Colloque international(projet ALFRES soutenu par le Conseil Régional d’Aquitaine)
Laboratoire CEMMC- EA 2958
13-14-15 novembre 2014
en partenariat avec
le Centre Roland Mousnier de l’Université Paris-Sorbonnele CSIPM de l’Universidad Autónoma de Madrid
la Société des Sciences, Lettres et Arts de Bayonne
En 1700, le duc d’Anjou, petit-fils de Louis XIV, fut désigné comme le successeur du roi d’Espagne. Il prit ainsi la route vers Madrid en février 1701 afin de rejoindre ses nouveaux royaumes. Ce voyage qui le conduisit vers la frontière franco-espagnole des Pyrénées ne constituait pas une nouveauté. Les différentes unions entre les princes français et espagnols au cours des xvie et xviie siècles ont contribué à faire de l’ancienne Aquitaine une voie et un espace naturel d’échange entre les deux pays. Si ces voyages princiers méritent à eux seuls d’être analysés dans leur dimension locale, c’est-à-dire comment ils furent vécus et interprétés par les sociétés d’alors, ils invitent également à s’interroger plus largement sur les transferts culturels, politiques et sociaux, auxquels ils ont donné lieu.
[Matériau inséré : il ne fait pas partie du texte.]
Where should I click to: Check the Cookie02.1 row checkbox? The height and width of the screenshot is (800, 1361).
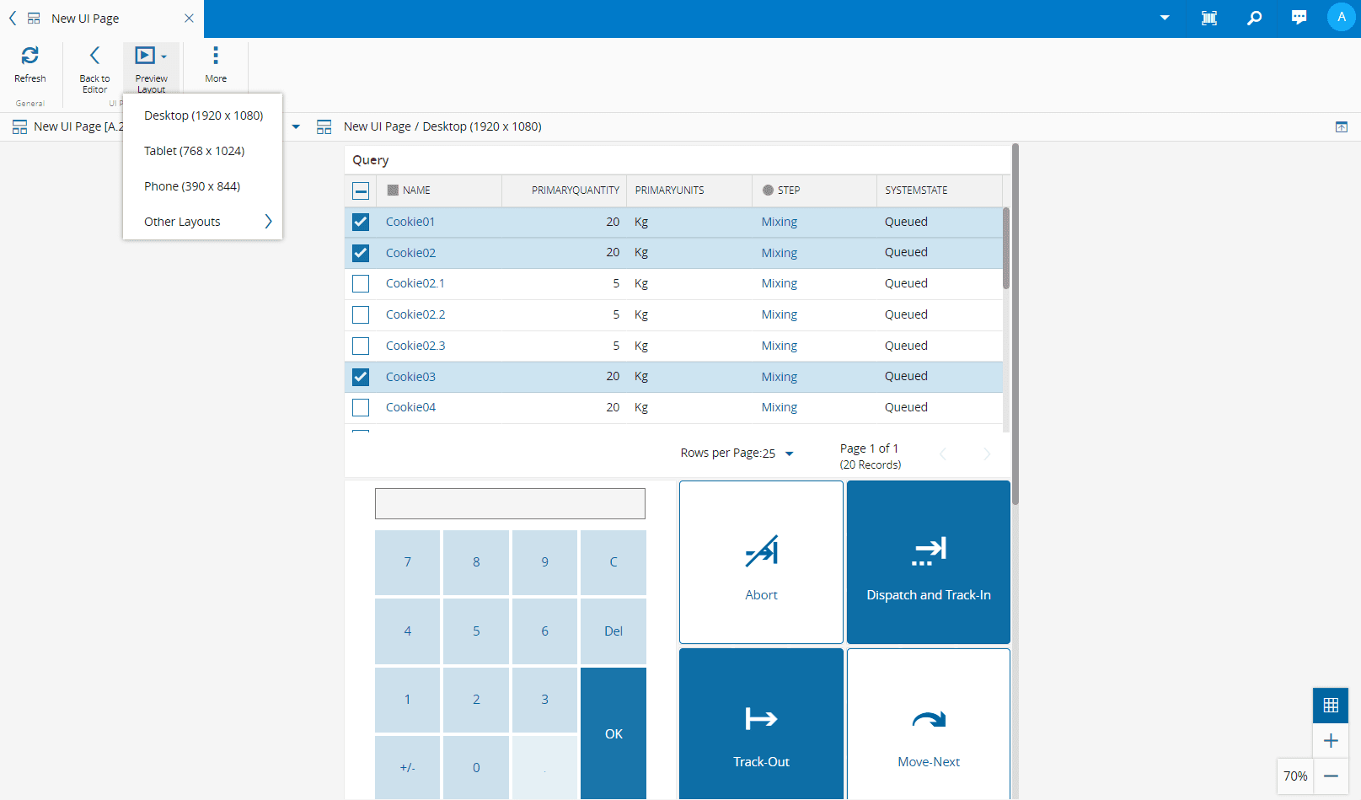(x=361, y=283)

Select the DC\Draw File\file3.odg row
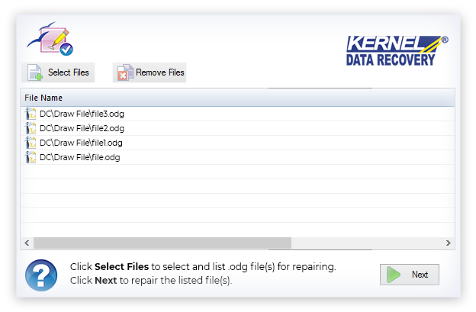click(238, 114)
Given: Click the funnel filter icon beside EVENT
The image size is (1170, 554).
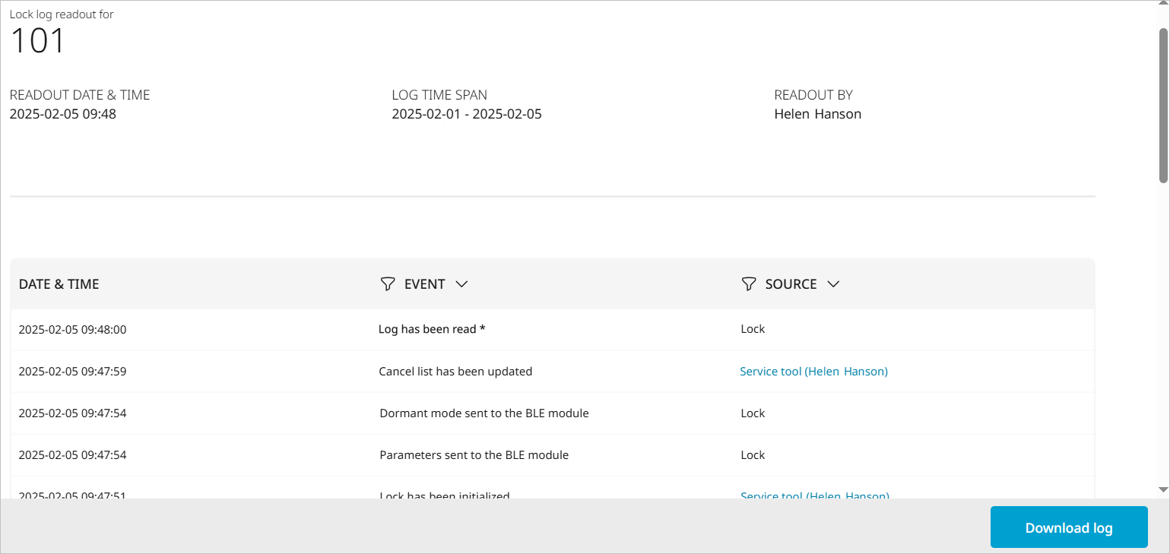Looking at the screenshot, I should pos(388,284).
Ces unions matrimoniales offraient, par exemple, l’occasion d’introduire des nouveautés, des usages culturels et des pratiques sociales d’un autre pays. Dans le cas du duc d’Anjou, devenu Philippe V en 1700, il a longtemps été admis que son règne jusqu’au milieu du xviiie siècle fut marqué par de nombreuses innovations politiques, administratives et culturelles. Si cette conception a pu être largement nuancée par l’apport des historiens espagnols et français, cette analyse mérite aujourd’hui d’être poursuivie. En effet, il apparaît opportun de diffuser les acquis d’une recherche dont les interrogations demeurent nombreuses. Il serait ainsi pertinent de s’interroger au cours de ce colloque sur les relations entre la France et l’Espagne de la première moitié du xviiie siècle et sur les conséquences à long terme de l’avènement de Philippe V à la couronne d’Espagne. On peut suggérer plusieurs axes de recherche.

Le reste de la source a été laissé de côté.